• _ASSIGNED TASK_:
From the line that contains "Viewport: 276px width, 146px" down to the final line of the listing below, set down every line exactly, both ends included, and drop the pictures.

• _DATA PROVIDED_:
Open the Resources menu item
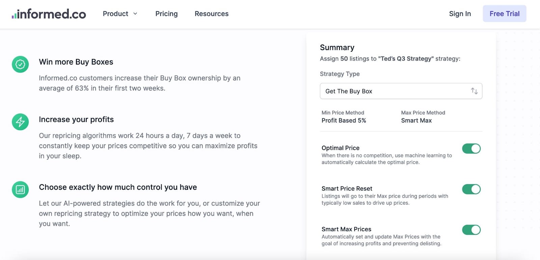 tap(212, 14)
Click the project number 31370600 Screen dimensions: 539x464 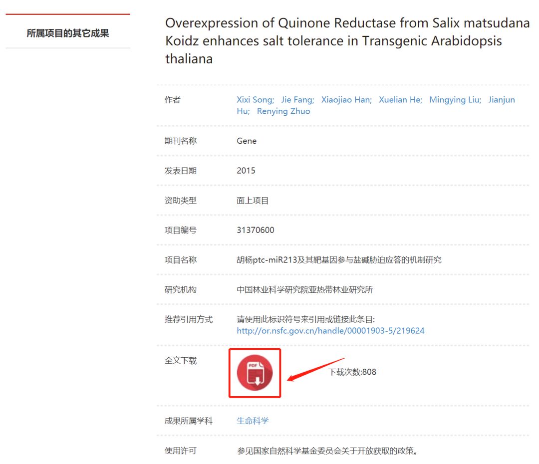pos(255,230)
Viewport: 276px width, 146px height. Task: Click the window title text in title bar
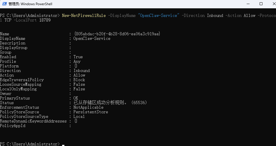30,4
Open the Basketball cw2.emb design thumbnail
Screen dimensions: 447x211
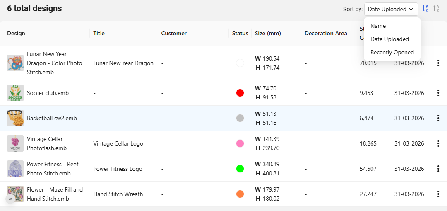click(15, 118)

• _SOLUTION TO THIS PROBLEM_:
Viewport: 276px width, 146px height. Task: Click the window title text in title bar
30,4
Open the Basketball cw2.emb design thumbnail
Screen dimensions: 447x211
click(15, 118)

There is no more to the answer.